- **WHAT IS NEEDED**: Pull out every line of the listing below that contains the word "bell", and copy each one in full.

══ STORED DATA ══

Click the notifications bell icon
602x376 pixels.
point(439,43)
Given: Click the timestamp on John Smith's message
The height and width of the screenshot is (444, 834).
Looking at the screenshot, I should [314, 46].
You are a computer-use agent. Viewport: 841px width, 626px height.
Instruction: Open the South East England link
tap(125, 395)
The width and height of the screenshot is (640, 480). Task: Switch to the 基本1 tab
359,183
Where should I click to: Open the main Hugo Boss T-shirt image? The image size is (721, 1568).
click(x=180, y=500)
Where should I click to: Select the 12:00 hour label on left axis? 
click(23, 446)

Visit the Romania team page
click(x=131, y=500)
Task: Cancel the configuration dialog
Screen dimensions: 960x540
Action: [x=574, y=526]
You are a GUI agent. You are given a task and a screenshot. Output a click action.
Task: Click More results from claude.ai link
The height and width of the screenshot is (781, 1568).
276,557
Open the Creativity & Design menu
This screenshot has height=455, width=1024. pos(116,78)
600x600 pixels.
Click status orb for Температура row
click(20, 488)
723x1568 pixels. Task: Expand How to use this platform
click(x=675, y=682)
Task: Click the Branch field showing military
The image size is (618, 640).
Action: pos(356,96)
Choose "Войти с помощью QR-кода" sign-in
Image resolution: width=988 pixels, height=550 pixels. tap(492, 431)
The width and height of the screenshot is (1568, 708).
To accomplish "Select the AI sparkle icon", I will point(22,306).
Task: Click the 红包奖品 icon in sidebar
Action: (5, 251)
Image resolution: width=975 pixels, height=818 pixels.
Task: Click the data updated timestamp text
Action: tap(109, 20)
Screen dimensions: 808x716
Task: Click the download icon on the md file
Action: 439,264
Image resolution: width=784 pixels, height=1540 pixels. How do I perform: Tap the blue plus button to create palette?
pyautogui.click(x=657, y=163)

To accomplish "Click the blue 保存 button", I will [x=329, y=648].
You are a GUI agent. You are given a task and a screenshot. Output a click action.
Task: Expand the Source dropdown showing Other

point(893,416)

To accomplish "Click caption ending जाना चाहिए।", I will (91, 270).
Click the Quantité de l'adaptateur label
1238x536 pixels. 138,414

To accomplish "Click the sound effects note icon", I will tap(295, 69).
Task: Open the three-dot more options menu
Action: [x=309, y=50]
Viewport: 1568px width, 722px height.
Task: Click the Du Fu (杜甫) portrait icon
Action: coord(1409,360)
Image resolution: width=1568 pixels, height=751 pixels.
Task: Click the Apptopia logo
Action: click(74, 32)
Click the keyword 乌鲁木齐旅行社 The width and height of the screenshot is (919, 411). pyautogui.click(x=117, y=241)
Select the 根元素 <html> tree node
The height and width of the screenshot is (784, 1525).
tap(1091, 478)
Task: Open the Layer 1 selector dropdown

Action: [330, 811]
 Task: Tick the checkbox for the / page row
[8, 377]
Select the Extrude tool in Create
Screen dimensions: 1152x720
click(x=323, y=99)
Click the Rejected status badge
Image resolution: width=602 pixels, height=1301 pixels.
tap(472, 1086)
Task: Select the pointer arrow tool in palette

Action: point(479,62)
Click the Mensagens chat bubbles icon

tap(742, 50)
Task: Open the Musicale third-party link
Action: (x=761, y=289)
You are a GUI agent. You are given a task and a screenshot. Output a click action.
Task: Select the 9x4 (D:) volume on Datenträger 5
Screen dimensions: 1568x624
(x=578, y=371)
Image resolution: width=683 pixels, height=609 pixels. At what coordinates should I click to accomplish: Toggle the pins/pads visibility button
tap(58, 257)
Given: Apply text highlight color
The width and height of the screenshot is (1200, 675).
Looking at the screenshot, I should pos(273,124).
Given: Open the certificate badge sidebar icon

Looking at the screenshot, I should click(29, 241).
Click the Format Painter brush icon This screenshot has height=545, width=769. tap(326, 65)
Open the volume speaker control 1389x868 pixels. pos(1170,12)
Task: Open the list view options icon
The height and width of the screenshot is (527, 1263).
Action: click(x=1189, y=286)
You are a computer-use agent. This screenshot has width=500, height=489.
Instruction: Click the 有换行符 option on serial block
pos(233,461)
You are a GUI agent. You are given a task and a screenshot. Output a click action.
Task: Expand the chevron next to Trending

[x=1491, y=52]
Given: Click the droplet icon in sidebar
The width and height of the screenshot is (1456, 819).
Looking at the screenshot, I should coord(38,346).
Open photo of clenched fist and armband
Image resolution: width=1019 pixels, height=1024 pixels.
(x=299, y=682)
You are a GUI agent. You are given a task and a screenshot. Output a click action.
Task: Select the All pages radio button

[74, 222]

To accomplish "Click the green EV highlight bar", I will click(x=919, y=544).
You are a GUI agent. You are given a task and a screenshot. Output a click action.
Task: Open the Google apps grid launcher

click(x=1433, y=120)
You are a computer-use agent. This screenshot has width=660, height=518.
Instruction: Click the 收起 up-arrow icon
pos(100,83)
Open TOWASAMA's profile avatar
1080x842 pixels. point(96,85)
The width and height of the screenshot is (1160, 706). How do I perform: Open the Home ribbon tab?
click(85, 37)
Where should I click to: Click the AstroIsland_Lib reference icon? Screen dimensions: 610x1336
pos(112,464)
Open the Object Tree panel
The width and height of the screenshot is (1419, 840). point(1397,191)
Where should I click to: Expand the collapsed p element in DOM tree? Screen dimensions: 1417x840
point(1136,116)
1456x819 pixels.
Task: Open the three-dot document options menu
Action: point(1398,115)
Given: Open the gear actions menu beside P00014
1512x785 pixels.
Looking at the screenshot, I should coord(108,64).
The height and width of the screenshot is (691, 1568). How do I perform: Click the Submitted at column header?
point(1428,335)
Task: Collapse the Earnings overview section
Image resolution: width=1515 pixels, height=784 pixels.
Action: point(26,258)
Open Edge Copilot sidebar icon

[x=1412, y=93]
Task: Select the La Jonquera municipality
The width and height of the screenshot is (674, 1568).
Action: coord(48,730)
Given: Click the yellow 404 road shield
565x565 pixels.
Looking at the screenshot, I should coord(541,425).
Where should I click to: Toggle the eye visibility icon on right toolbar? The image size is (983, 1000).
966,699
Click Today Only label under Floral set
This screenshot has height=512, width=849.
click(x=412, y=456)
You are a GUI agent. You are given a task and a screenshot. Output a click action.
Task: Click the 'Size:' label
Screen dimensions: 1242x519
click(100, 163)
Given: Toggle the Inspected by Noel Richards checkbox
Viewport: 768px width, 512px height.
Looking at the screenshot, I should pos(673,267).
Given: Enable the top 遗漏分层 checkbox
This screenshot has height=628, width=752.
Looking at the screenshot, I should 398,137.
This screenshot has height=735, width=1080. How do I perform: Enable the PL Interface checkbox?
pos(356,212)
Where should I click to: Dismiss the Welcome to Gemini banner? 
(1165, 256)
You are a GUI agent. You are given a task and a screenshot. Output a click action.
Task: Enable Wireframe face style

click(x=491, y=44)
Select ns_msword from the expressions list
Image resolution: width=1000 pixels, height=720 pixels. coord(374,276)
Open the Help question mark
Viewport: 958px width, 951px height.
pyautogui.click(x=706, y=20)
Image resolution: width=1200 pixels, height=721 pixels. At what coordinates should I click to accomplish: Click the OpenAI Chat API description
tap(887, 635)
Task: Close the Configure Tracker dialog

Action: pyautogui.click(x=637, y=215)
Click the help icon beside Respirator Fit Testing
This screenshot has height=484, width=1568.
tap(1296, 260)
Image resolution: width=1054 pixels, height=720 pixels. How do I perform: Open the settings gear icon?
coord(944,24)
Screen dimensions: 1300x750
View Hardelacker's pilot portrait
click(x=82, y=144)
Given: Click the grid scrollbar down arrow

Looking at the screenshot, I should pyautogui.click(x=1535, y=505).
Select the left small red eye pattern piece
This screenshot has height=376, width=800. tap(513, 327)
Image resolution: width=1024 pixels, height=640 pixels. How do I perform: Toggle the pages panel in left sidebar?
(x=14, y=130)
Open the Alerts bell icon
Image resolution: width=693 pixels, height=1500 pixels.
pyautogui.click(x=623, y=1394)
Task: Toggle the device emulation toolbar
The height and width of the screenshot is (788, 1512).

═══

- **ANSWER IN FULL**:
Click the notifications bell icon
Open the Alerts bell icon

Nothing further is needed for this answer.